**STATED PROBLEM:** Return the lines of the material word for word, starting with the line that contains "Given: Open AI语音 voice sidebar icon" and going on through the line that contains "Task: Click Tottenham", with the pictures left out.
[begin INFORMATION SHOWN]
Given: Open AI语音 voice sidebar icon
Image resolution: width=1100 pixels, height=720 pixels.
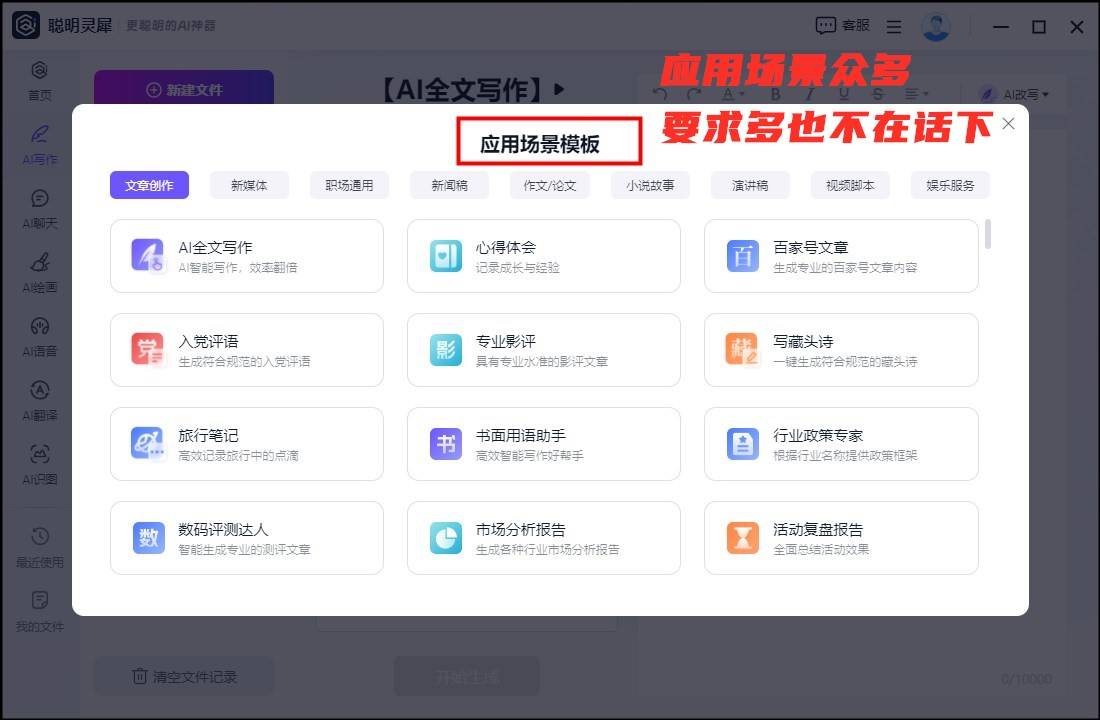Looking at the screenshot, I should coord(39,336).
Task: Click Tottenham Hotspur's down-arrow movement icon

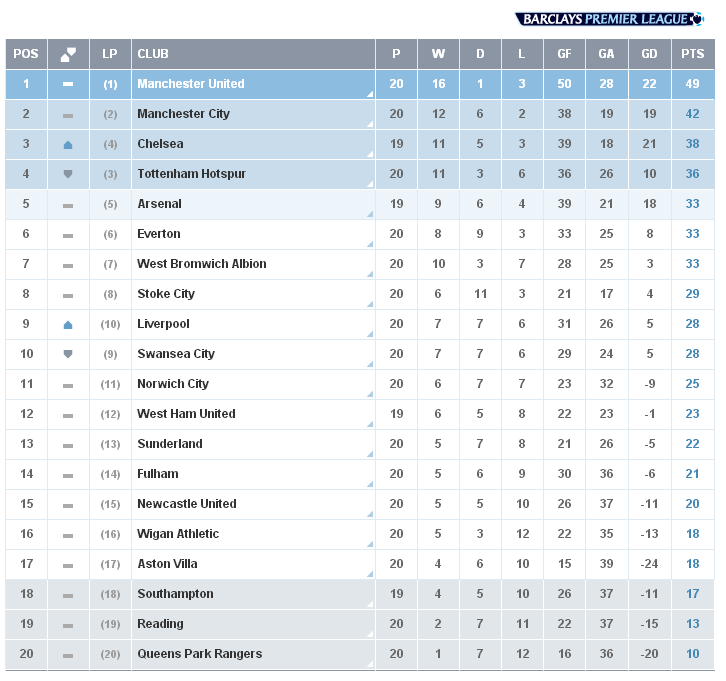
[end INFORMATION SHOWN]
[begin INFORMATION SHOWN]
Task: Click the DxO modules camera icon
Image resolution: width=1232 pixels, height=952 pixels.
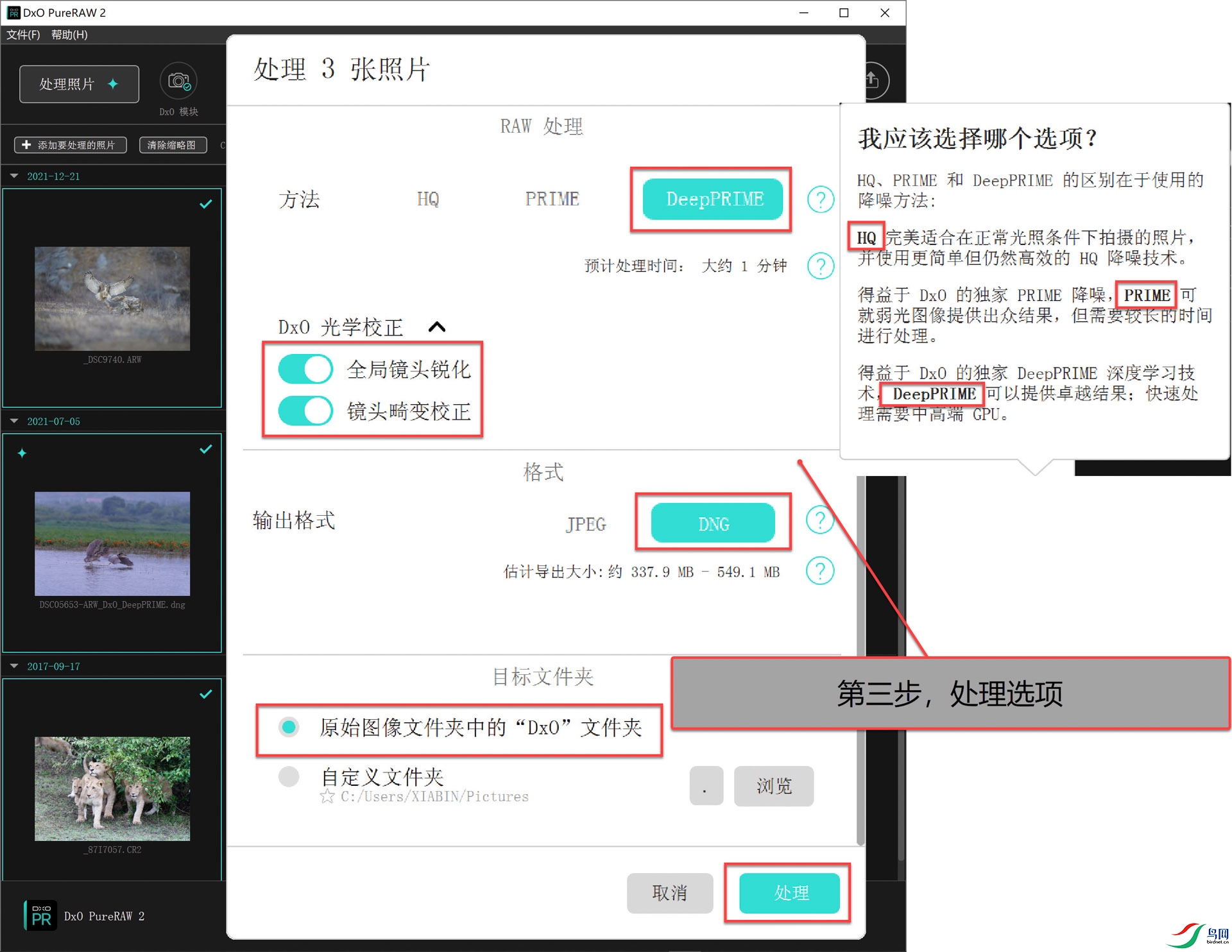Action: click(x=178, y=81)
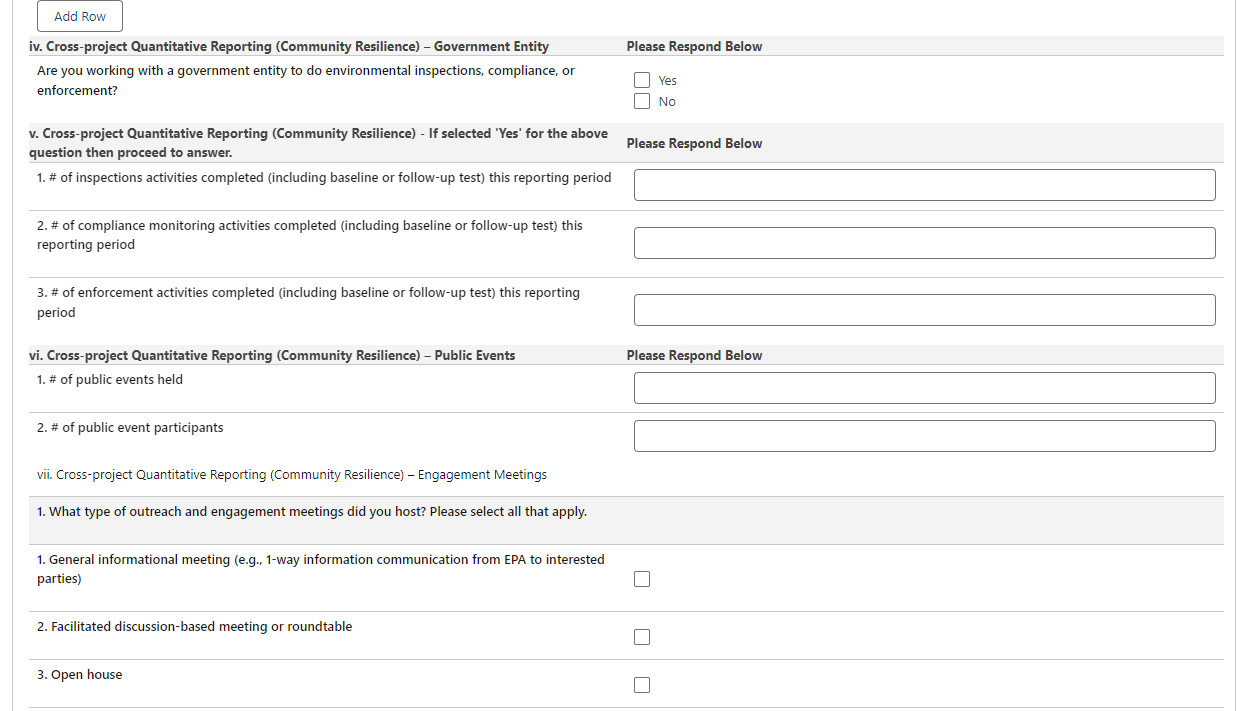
[end INFORMATION SHOWN]
**SOLUTION:**
Given: Open AI语音 voice sidebar icon
Image resolution: width=1100 pixels, height=720 pixels.
Looking at the screenshot, I should coord(39,336).
Task: Click Tottenham Hotspur's down-arrow movement icon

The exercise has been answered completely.